MLE-induced Likelihood for Markov Random Fields
This addresses a fundamental bottleneck in statistical inference for MRFs, offering a scalable solution for researchers and practitioners, though it appears incremental as it builds on existing approximation concepts.
The paper tackles the intractable likelihood problem in Markov random fields by proposing a novel approximation method that reconstructs the joint likelihood from marginal likelihoods using a copula, showing superior performance with consistent numerical results and computational cost as MRF size increases, unlike existing methods that deteriorate or become unbearable.

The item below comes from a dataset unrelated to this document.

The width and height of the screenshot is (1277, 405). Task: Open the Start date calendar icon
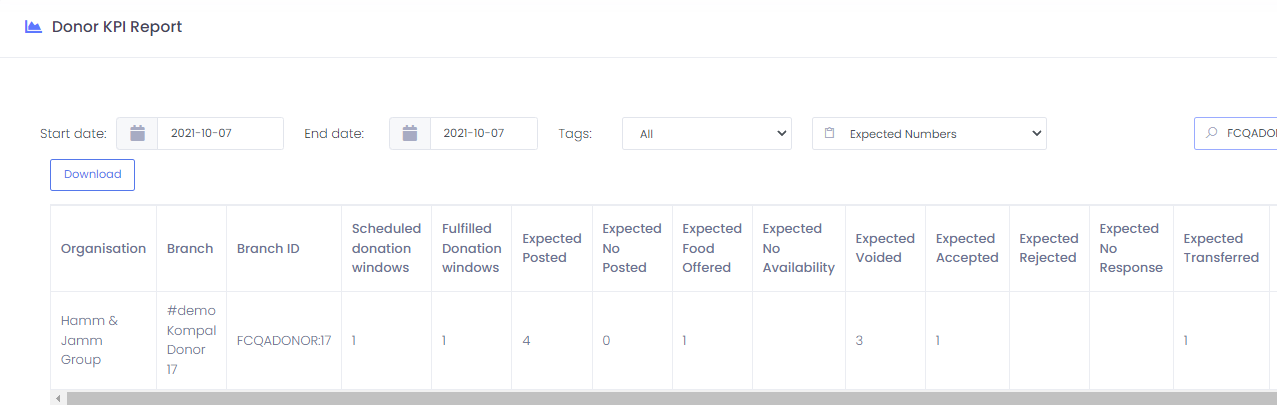point(138,133)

Due to the intractable partition function, the exact likelihood function for a Markov random field (MRF), in many situations, can only be approximated. Major approximation approaches include pseudolikelihood and Laplace approximation. In this paper, we propose a novel way of approximating the likelihood function through first approximating the marginal likelihood functions of individual parameters and then reconstructing the joint likelihood function from these marginal likelihood functions. For approximating the marginal likelihood functions, we derive a particular likelihood function from a modified scenario of coin tossing which is useful for capturing how one parameter interacts with the remaining parameters in the likelihood function. For reconstructing the joint likelihood function, we use an appropriate copula to link up these marginal likelihood functions. Numerical investigation suggests the superior performance of our approach. Especially as the size of the MRF increases, both the numerical performance and the computational cost of our approach remain consistently satisfactory, whereas Laplace approximation deteriorates and pseudolikelihood becomes computationally unbearable.